Exercise goal :: Everything in the listing below has to be repeated exactly, except the pictures.

Start of Block

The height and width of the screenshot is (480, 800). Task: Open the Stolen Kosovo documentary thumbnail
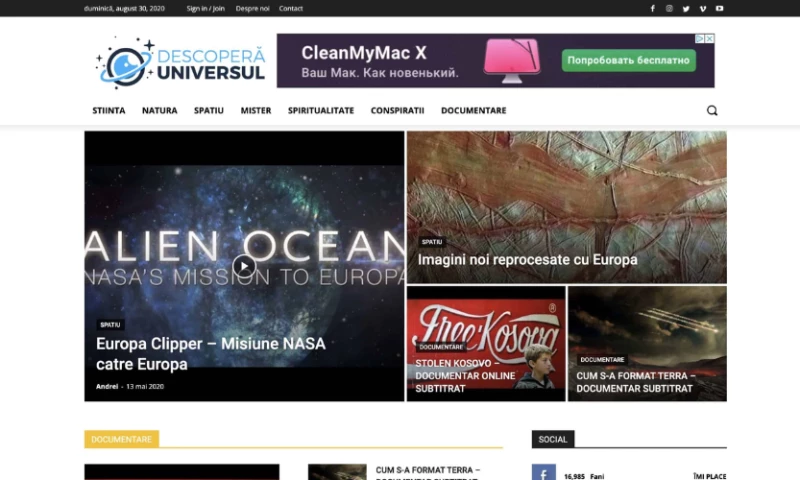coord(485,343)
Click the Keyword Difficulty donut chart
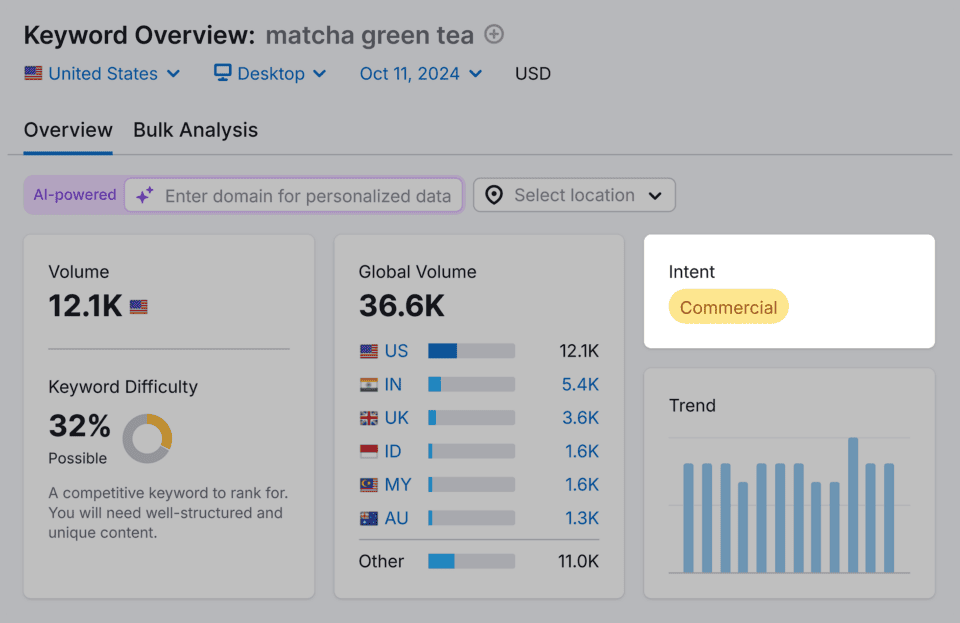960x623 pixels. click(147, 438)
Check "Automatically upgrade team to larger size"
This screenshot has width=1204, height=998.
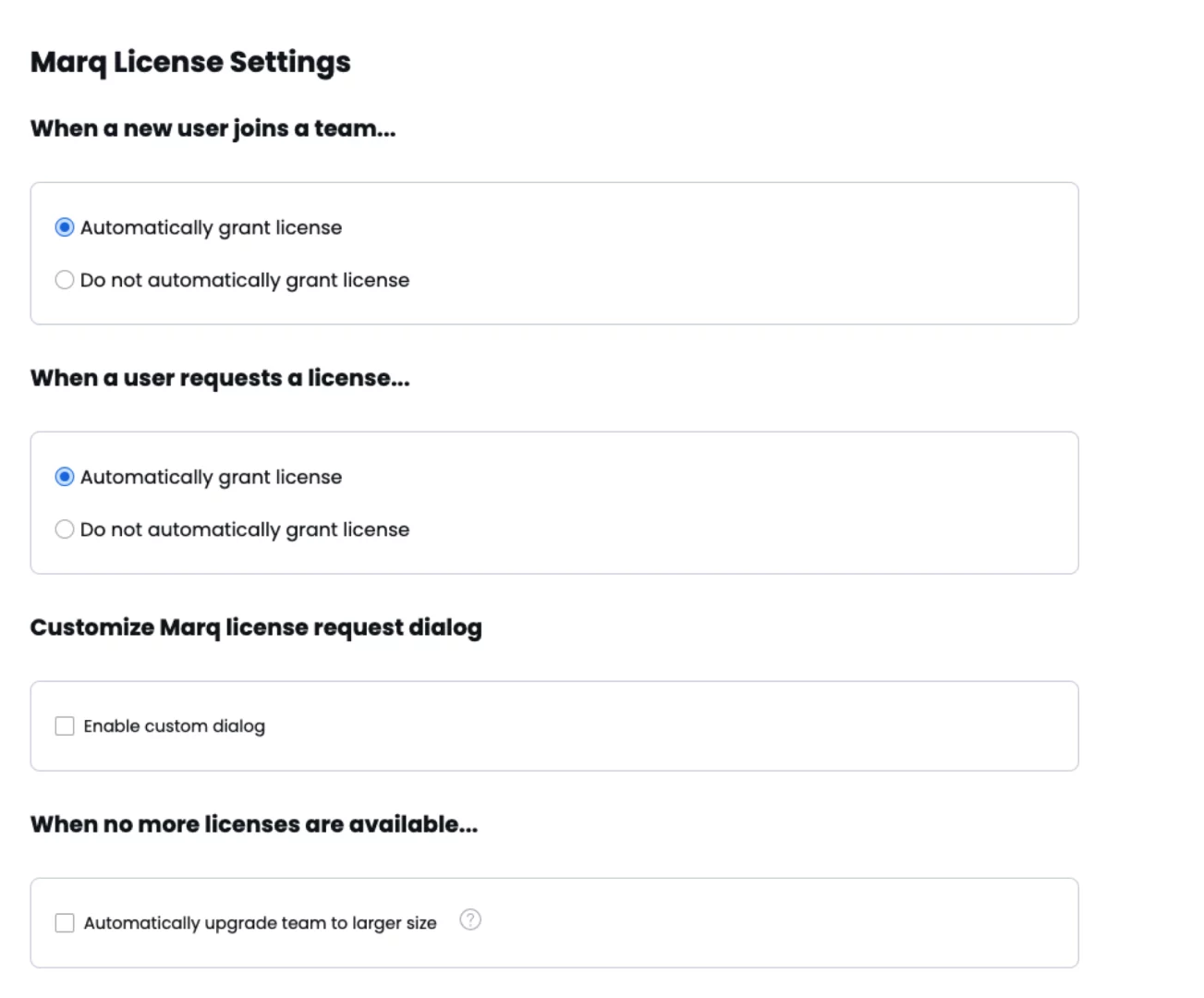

End of Block

Output below ::
The height and width of the screenshot is (480, 800). Task: Open the Stolen Kosovo documentary thumbnail
coord(485,343)
Click the Keyword Difficulty donut chart
960x623 pixels. click(147, 438)
Check "Automatically upgrade team to larger size"
This screenshot has width=1204, height=998.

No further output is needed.